While acknowledging challenges from low productivity and lagging labor force participation caused in part by the opioid crisis, Powell's remarks were mostly positive about the state of the economy.

"After what at times has been a slow recovery from the financial crisis and the Great Recession, growth has now picked up," the central bank chief said during a speech in Chicago. "The labor market has been strong, and my colleagues and I on the Federal Open Market Committee expect it to remain strong."

Federal Reserve Chairman Jerome Powell speaks at a news conference following the Federal Open Market Committee meetings in Washington, U.S., March 21, 2018.
Aaron P. Bernstein | Reuters

The wide-ranging speech addressed a number of issues, though Powell eschewed any broad policy pronouncements.

He expects inflation to continue to move towards the Fed's 2 percent goal, even with wage gains that remain contained. Unemployment likely will drop below 4 percent, and Powell figures that labor force participation could pick up with the right mix of policies.

"In the United States and in many other countries, some of the slowdown in labor productivity growth can be traced to weak investment after the crisis," he said. "Investment has picked up recently in the United States, however, which suggests that capital deepening may pick up as well."

One of the factors he cited for slowing down labor force participation, which remains mired around levels last seen in the late 1970s, is the opioid crisis and the jump in Americans on disability, both of which "may have reduced the supply of prime-age workers."
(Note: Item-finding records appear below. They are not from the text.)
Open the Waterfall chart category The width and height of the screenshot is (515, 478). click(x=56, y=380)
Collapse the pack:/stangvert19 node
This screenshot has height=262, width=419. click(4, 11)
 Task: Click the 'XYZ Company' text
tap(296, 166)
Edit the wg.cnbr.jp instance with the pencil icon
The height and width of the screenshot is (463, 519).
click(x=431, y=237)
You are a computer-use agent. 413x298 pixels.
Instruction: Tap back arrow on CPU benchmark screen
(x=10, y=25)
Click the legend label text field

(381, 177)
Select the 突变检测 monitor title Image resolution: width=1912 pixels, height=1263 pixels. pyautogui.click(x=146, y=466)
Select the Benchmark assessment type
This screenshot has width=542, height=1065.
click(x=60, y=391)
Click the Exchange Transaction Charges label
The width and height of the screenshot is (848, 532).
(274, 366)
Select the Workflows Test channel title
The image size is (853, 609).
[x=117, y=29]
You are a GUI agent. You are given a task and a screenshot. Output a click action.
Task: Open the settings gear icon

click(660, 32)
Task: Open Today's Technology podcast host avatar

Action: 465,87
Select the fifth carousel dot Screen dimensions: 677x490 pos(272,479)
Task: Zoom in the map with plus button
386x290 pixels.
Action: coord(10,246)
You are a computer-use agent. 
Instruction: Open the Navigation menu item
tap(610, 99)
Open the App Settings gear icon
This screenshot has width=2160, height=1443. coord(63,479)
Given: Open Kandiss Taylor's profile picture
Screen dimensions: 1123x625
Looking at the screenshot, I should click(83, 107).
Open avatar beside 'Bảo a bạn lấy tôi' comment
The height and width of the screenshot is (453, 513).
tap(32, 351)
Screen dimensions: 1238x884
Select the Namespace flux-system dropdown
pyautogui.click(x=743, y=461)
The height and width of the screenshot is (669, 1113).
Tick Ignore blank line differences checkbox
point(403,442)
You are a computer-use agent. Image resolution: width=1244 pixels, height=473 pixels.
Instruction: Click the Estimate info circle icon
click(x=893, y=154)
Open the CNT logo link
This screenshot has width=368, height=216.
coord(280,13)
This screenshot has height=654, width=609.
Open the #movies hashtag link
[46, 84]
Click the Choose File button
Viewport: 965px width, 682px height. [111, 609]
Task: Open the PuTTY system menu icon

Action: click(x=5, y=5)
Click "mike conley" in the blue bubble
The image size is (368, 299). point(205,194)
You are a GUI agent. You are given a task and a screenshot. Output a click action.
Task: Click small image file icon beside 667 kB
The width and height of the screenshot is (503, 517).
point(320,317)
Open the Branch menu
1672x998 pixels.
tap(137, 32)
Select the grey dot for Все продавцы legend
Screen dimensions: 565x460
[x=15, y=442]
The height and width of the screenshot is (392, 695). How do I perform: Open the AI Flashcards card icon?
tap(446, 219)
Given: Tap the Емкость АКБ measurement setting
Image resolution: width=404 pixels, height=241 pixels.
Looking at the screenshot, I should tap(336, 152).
The FOMC voted in March to increase its benchmark funds rate by a quarter-point, the sixth such move since December 2015. In addition, the Fed is continuing to let a portion of its bond portfolio, or balance sheet, to run off.

Considered in some corners of the market to be more hawkish on rates than his immediate predecessor, Janet Yellen, Powell said it's important to keep moving rates higher despite the lack of inflation.

"It remains the case that raising rates too slowly would make it necessary for monetary policy to tighten abruptly down the road, which could jeopardize the economic expansion," he said. "But raising rates too quickly would increase the risk that inflation would remain persistently below our 2 percent objective. Our path of gradual rate increases is intended to balance these two risks."

Traders expect the Fed to hike rates at least twice more this year, with some speculation that there could be three more. Powell did not address how many increases he thinks will be appropriate.